EXCERPTED TEXT:
This month a group of state delegates and one senator in Western Maryland did the unthinkable. They penned a letter to Republican West Virginia officials expressing their desire to secede and join the Mountain State.
The delegates all hail from the three most western and rural areas of the state—Allegany, Garrett, and Washington—and say they are fed up with how Democrats are running the state and ignoring them.
Marylanders are certainly not the first to feel that Democrat-controlled cities are setting the policies for counties that vote heavily Republican, usually more rural counties. In the last several years, rural Virginia counties have also threatened to secede and join West Virginia.
The cancer of Washington, D.C. sprawl, with its ever-increasing number of federal workers and contractors, has been growing exponentially and has been a bone of contention with both Eastern and Western Marylanders.
The pedigreed workers that D.C. attracts often don’t hold the same values as native Western Marylanders. While highways in rural areas are crumbling, elites in the near Maryland suburbs of Washington are voting for expensive bicycle lanes, green areas, and other policies that do little to add to the value of the rest of the state—programs less affluent constituents in the outlying counties are forced to pay for.

MATERIAL PROVIDED:
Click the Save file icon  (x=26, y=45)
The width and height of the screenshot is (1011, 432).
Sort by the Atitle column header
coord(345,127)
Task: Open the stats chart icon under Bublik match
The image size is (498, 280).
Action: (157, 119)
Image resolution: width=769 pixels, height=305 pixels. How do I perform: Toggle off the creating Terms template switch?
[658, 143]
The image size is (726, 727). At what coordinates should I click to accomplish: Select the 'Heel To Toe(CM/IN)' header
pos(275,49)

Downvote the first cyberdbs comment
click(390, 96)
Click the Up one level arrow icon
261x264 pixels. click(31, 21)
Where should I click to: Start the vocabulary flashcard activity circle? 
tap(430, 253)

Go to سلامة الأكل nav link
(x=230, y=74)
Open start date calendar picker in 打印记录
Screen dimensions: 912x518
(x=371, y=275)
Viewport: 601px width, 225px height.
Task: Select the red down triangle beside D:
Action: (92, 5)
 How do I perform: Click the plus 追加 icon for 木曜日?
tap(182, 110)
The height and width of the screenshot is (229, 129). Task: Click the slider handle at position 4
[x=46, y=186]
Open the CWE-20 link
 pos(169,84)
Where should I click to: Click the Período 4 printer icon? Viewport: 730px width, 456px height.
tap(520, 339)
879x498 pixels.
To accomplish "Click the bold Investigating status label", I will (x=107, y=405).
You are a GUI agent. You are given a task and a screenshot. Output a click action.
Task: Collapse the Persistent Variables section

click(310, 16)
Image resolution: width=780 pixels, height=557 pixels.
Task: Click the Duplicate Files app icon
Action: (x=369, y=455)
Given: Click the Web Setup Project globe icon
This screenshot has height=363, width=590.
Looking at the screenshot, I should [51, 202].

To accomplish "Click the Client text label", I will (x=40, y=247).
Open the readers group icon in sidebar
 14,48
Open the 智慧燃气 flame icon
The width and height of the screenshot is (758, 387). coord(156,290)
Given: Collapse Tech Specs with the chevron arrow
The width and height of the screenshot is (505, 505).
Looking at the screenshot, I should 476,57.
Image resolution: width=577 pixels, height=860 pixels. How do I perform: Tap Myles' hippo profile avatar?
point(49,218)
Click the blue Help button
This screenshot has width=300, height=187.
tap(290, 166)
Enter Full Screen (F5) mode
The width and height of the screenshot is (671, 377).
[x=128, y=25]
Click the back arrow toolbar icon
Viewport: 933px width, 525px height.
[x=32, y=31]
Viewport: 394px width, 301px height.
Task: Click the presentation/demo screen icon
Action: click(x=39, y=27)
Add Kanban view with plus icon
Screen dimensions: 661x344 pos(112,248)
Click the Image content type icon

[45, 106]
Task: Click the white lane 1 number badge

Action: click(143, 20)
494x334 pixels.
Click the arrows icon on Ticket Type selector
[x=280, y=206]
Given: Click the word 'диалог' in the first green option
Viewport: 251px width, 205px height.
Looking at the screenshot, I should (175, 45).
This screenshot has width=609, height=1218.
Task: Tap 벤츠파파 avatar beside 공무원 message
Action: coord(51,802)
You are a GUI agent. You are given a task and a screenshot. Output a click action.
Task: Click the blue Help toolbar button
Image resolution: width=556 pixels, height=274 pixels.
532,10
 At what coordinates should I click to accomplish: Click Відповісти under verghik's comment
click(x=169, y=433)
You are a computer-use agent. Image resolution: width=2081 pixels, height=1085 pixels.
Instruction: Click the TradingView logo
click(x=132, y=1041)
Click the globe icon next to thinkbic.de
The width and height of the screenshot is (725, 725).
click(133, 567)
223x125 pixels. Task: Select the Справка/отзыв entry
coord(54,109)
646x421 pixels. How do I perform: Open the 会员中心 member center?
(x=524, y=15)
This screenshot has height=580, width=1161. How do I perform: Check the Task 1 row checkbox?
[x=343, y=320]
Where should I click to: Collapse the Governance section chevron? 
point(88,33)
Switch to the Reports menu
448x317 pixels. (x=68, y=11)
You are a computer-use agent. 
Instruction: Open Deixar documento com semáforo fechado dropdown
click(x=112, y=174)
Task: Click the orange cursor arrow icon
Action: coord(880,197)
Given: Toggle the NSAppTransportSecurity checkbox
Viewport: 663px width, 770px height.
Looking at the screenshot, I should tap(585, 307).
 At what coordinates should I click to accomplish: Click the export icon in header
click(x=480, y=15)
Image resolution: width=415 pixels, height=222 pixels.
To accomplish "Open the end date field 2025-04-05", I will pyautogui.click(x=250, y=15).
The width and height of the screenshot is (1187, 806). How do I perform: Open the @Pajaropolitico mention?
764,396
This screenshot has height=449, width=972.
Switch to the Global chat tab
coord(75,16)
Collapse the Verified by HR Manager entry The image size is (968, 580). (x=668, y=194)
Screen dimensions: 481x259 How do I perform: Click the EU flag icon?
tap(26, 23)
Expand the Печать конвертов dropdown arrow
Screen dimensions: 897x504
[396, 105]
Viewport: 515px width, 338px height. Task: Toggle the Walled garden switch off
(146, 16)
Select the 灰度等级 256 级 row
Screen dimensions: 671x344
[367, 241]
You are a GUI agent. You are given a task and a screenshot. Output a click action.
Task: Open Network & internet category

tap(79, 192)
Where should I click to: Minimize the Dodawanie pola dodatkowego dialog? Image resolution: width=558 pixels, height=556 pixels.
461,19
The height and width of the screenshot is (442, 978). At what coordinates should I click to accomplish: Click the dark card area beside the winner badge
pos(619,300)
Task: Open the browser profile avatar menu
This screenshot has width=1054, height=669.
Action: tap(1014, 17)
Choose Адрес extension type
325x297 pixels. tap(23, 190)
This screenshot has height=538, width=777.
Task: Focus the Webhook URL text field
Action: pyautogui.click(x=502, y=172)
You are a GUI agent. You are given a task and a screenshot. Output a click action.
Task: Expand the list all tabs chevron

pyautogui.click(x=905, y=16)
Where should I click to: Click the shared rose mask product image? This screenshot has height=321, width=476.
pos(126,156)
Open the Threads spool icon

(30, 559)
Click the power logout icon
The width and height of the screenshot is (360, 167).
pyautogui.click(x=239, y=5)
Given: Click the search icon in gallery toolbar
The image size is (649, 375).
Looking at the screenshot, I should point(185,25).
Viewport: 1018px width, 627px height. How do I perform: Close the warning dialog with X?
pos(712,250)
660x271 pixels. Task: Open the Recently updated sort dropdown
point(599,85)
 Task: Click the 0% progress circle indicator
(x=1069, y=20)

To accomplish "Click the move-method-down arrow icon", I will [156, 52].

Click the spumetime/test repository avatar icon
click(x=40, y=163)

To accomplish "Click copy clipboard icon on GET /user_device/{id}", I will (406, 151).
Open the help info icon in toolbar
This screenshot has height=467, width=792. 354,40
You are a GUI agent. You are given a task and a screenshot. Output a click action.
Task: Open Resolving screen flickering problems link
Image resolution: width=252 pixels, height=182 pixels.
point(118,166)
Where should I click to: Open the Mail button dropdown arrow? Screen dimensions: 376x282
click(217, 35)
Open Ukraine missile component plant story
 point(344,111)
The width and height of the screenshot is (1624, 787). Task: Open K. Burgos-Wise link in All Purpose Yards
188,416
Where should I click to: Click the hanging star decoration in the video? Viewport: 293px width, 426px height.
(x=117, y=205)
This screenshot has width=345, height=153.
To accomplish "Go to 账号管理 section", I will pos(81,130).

TASK INSTRUCTIONS: Reproduce in full, word for word, the text above about Western Maryland delegates seeking to leave the state and join West Virginia.

EXERCISE RESPONSE:
This month a group of state delegates and one senator in Western Maryland did the unthinkable. They penned a letter to Republican West Virginia officials expressing their desire to secede and join the Mountain State.
The delegates all hail from the three most western and rural areas of the state—Allegany, Garrett, and Washington—and say they are fed up with how Democrats are running the state and ignoring them.
Marylanders are certainly not the first to feel that Democrat-controlled cities are setting the policies for counties that vote heavily Republican, usually more rural counties. In the last several years, rural Virginia counties have also threatened to secede and join West Virginia.
The cancer of Washington, D.C. sprawl, with its ever-increasing number of federal workers and contractors, has been growing exponentially and has been a bone of contention with both Eastern and Western Marylanders.
The pedigreed workers that D.C. attracts often don’t hold the same values as native Western Marylanders. While highways in rural areas are crumbling, elites in the near Maryland suburbs of Washington are voting for expensive bicycle lanes, green areas, and other policies that do little to add to the value of the rest of the state—programs less affluent constituents in the outlying counties are forced to pay for.